• Task inputs:
## START

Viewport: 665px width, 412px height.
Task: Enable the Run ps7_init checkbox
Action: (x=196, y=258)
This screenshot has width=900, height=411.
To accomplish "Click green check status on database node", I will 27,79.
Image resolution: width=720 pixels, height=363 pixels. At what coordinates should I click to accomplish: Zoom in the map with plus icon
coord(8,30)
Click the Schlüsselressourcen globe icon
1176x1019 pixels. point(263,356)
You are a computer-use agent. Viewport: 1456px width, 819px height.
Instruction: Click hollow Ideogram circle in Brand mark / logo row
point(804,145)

## END
## START

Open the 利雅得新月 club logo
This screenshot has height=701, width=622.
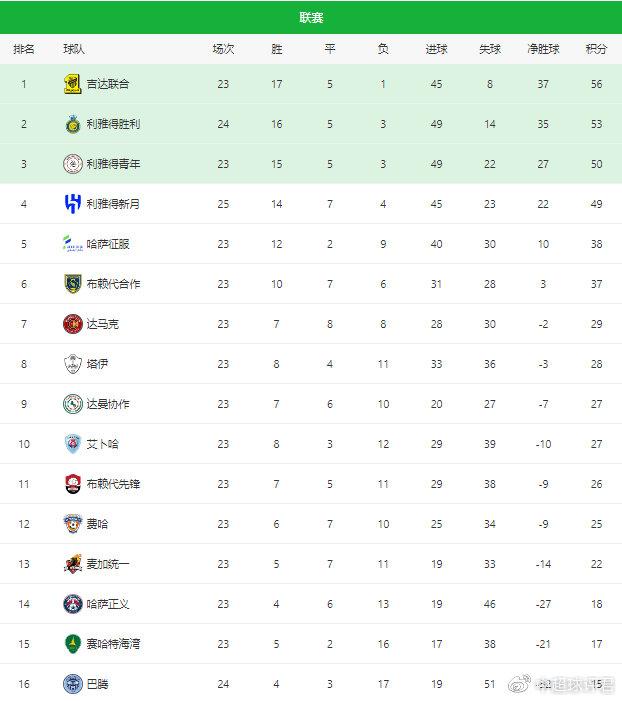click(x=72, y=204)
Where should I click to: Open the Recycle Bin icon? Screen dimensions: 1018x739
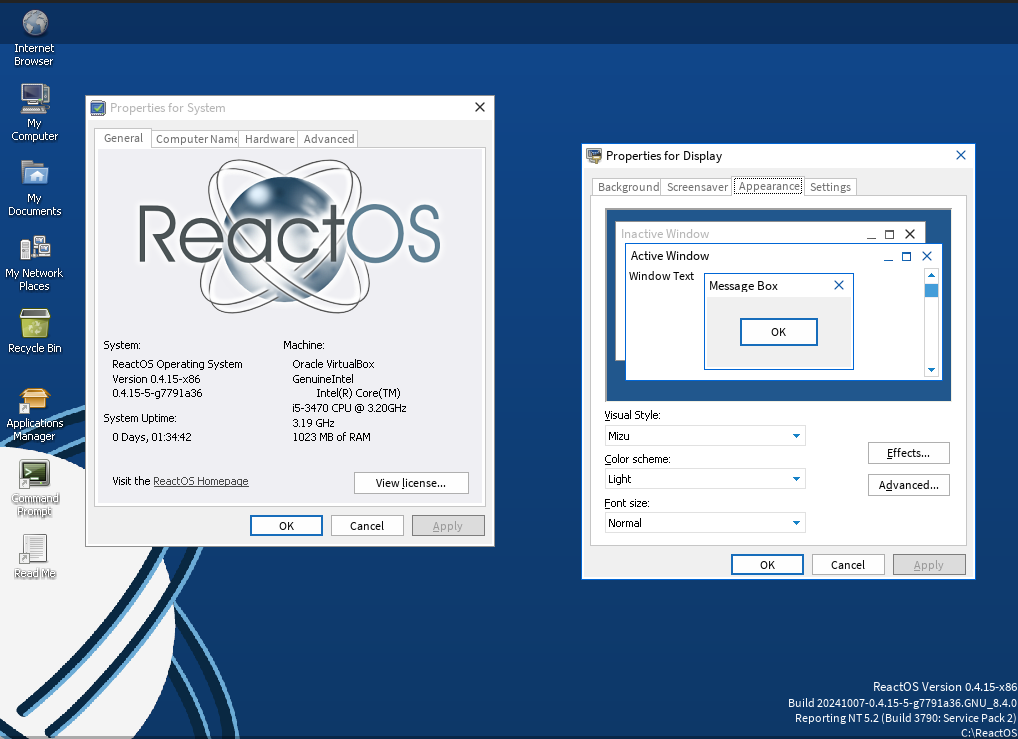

## END

• Task objective:
Reproduce the lines above word for word, starting at the line that contains "Viewport: 665px width, 412px height." and stopping after the line that contains "point(804,145)".

• Answer to this problem:
Viewport: 665px width, 412px height.
Task: Enable the Run ps7_init checkbox
Action: (x=196, y=258)
This screenshot has width=900, height=411.
To accomplish "Click green check status on database node", I will 27,79.
Image resolution: width=720 pixels, height=363 pixels. At what coordinates should I click to accomplish: Zoom in the map with plus icon
coord(8,30)
Click the Schlüsselressourcen globe icon
1176x1019 pixels. point(263,356)
You are a computer-use agent. Viewport: 1456px width, 819px height.
Instruction: Click hollow Ideogram circle in Brand mark / logo row
point(804,145)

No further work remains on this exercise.